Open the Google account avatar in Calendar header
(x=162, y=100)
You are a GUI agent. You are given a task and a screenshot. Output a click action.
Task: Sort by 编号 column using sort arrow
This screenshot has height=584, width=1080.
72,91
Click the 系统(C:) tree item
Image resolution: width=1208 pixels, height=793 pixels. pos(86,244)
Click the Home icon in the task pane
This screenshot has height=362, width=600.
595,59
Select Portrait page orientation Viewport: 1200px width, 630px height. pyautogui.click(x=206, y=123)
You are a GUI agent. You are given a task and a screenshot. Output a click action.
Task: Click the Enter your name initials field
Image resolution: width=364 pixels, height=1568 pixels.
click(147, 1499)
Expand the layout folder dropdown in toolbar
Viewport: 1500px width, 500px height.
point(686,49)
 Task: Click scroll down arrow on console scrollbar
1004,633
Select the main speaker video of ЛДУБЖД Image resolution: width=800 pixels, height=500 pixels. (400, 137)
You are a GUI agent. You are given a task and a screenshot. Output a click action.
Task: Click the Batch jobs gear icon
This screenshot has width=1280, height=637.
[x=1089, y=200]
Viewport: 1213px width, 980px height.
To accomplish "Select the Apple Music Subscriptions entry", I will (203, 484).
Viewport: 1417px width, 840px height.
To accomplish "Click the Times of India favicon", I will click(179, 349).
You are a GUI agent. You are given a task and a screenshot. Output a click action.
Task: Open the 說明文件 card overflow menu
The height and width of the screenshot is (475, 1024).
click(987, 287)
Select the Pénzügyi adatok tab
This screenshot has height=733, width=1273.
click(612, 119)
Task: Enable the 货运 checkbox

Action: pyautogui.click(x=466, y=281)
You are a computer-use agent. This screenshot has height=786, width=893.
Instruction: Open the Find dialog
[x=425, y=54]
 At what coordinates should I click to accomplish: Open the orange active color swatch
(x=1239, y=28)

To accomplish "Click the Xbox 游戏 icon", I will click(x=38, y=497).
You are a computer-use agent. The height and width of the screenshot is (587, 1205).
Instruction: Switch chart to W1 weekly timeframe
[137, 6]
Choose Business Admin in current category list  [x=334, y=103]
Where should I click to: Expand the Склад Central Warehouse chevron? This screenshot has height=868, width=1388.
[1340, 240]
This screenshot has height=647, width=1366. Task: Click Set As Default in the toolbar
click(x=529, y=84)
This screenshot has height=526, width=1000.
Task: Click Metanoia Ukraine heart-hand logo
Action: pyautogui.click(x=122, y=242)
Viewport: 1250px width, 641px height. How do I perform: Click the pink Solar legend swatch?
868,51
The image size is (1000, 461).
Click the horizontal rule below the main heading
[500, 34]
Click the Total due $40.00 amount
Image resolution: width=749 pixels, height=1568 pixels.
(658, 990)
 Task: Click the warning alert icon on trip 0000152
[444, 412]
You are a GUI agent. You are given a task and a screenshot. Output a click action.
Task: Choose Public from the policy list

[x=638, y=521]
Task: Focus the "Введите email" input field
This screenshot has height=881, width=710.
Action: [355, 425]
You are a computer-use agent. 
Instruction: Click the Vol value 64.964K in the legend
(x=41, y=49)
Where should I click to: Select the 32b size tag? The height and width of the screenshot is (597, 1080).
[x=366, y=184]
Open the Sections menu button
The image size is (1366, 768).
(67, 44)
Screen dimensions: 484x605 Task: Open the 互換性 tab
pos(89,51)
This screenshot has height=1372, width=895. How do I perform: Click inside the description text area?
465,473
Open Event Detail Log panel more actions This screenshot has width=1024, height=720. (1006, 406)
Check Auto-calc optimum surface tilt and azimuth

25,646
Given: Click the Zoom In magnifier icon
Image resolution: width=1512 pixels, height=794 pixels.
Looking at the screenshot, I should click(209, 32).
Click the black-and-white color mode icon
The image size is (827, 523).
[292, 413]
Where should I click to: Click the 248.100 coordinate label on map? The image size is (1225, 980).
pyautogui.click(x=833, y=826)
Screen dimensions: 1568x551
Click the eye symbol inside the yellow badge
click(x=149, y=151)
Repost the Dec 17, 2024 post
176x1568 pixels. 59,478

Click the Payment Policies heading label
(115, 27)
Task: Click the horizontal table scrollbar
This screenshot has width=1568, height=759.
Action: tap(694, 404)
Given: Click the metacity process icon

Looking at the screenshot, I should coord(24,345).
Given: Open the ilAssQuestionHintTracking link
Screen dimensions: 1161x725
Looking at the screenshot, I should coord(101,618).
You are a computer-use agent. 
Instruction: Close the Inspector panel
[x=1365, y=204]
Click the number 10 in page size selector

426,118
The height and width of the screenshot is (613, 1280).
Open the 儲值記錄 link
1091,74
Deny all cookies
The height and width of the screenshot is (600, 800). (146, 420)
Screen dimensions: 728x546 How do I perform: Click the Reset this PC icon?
⁂
*What to do*
Every record must be returned exactly.

*Response to this task*
Open the Google account avatar in Calendar header
(x=162, y=100)
You are a GUI agent. You are given a task and a screenshot. Output a click action.
Task: Sort by 编号 column using sort arrow
This screenshot has height=584, width=1080.
72,91
Click the 系统(C:) tree item
Image resolution: width=1208 pixels, height=793 pixels. pos(86,244)
Click the Home icon in the task pane
This screenshot has height=362, width=600.
595,59
Select Portrait page orientation Viewport: 1200px width, 630px height. pyautogui.click(x=206, y=123)
You are a GUI agent. You are given a task and a screenshot. Output a click action.
Task: Click the Enter your name initials field
Image resolution: width=364 pixels, height=1568 pixels.
click(147, 1499)
Expand the layout folder dropdown in toolbar
Viewport: 1500px width, 500px height.
point(686,49)
 Task: Click scroll down arrow on console scrollbar
1004,633
Select the main speaker video of ЛДУБЖД Image resolution: width=800 pixels, height=500 pixels. (400, 137)
You are a GUI agent. You are given a task and a screenshot. Output a click action.
Task: Click the Batch jobs gear icon
This screenshot has width=1280, height=637.
[x=1089, y=200]
Viewport: 1213px width, 980px height.
To accomplish "Select the Apple Music Subscriptions entry", I will (203, 484).
Viewport: 1417px width, 840px height.
To accomplish "Click the Times of India favicon", I will click(179, 349).
You are a GUI agent. You are given a task and a screenshot. Output a click action.
Task: Open the 說明文件 card overflow menu
The height and width of the screenshot is (475, 1024).
click(987, 287)
Select the Pénzügyi adatok tab
This screenshot has height=733, width=1273.
click(612, 119)
Task: Enable the 货运 checkbox

Action: pyautogui.click(x=466, y=281)
You are a computer-use agent. This screenshot has height=786, width=893.
Instruction: Open the Find dialog
[x=425, y=54]
 At what coordinates should I click to accomplish: Open the orange active color swatch
(x=1239, y=28)

To accomplish "Click the Xbox 游戏 icon", I will click(x=38, y=497).
You are a computer-use agent. The height and width of the screenshot is (587, 1205).
Instruction: Switch chart to W1 weekly timeframe
[137, 6]
Choose Business Admin in current category list  [x=334, y=103]
Where should I click to: Expand the Склад Central Warehouse chevron? This screenshot has height=868, width=1388.
[1340, 240]
This screenshot has height=647, width=1366. Task: Click Set As Default in the toolbar
click(x=529, y=84)
This screenshot has height=526, width=1000.
Task: Click Metanoia Ukraine heart-hand logo
Action: pyautogui.click(x=122, y=242)
Viewport: 1250px width, 641px height. How do I perform: Click the pink Solar legend swatch?
868,51
The image size is (1000, 461).
Click the horizontal rule below the main heading
[500, 34]
Click the Total due $40.00 amount
Image resolution: width=749 pixels, height=1568 pixels.
(658, 990)
 Task: Click the warning alert icon on trip 0000152
[444, 412]
You are a GUI agent. You are given a task and a screenshot. Output a click action.
Task: Choose Public from the policy list

[x=638, y=521]
Task: Focus the "Введите email" input field
This screenshot has height=881, width=710.
Action: [355, 425]
You are a computer-use agent. 
Instruction: Click the Vol value 64.964K in the legend
(x=41, y=49)
Where should I click to: Select the 32b size tag? The height and width of the screenshot is (597, 1080).
[x=366, y=184]
Open the Sections menu button
The image size is (1366, 768).
(67, 44)
Screen dimensions: 484x605 Task: Open the 互換性 tab
pos(89,51)
This screenshot has height=1372, width=895. How do I perform: Click inside the description text area?
465,473
Open Event Detail Log panel more actions This screenshot has width=1024, height=720. (1006, 406)
Check Auto-calc optimum surface tilt and azimuth

25,646
Given: Click the Zoom In magnifier icon
Image resolution: width=1512 pixels, height=794 pixels.
Looking at the screenshot, I should click(209, 32).
Click the black-and-white color mode icon
The image size is (827, 523).
[292, 413]
Where should I click to: Click the 248.100 coordinate label on map? The image size is (1225, 980).
pyautogui.click(x=833, y=826)
Screen dimensions: 1568x551
Click the eye symbol inside the yellow badge
click(x=149, y=151)
Repost the Dec 17, 2024 post
176x1568 pixels. 59,478

Click the Payment Policies heading label
(115, 27)
Task: Click the horizontal table scrollbar
This screenshot has width=1568, height=759.
Action: tap(694, 404)
Given: Click the metacity process icon

Looking at the screenshot, I should coord(24,345).
Given: Open the ilAssQuestionHintTracking link
Screen dimensions: 1161x725
Looking at the screenshot, I should coord(101,618).
You are a computer-use agent. 
Instruction: Close the Inspector panel
[x=1365, y=204]
Click the number 10 in page size selector

426,118
The height and width of the screenshot is (613, 1280).
Open the 儲值記錄 link
1091,74
Deny all cookies
The height and width of the screenshot is (600, 800). (146, 420)
Screen dimensions: 728x546 How do I perform: Click the Reset this PC icon?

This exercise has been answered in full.